◆ **Prompt**
Lay out all of the lines below as a Markdown table with two columns, Row and Line, numbering each row and leaving out any blank lines.
───── Given data
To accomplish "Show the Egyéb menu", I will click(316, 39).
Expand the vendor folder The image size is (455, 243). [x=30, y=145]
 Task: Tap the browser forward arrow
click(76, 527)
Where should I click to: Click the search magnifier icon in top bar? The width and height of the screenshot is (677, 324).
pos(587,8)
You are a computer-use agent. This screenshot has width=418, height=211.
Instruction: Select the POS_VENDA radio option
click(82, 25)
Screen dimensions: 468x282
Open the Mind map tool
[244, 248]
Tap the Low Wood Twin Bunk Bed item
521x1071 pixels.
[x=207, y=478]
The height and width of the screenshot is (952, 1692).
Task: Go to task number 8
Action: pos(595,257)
──────────
◆ **Correct response**
| Row | Line |
|---|---|
| 1 | To accomplish "Show the Egyéb menu", I will click(316, 39). |
| 2 | Expand the vendor folder The image size is (455, 243). [x=30, y=145] |
| 3 |  Task: Tap the browser forward arrow |
| 4 | click(76, 527) |
| 5 | Where should I click to: Click the search magnifier icon in top bar? The width and height of the screenshot is (677, 324). |
| 6 | pos(587,8) |
| 7 | You are a computer-use agent. This screenshot has width=418, height=211. |
| 8 | Instruction: Select the POS_VENDA radio option |
| 9 | click(82, 25) |
| 10 | Screen dimensions: 468x282 |
| 11 | Open the Mind map tool |
| 12 | [244, 248] |
| 13 | Tap the Low Wood Twin Bunk Bed item |
| 14 | 521x1071 pixels. |
| 15 | [x=207, y=478] |
| 16 | The height and width of the screenshot is (952, 1692). |
| 17 | Task: Go to task number 8 |
| 18 | Action: pos(595,257) |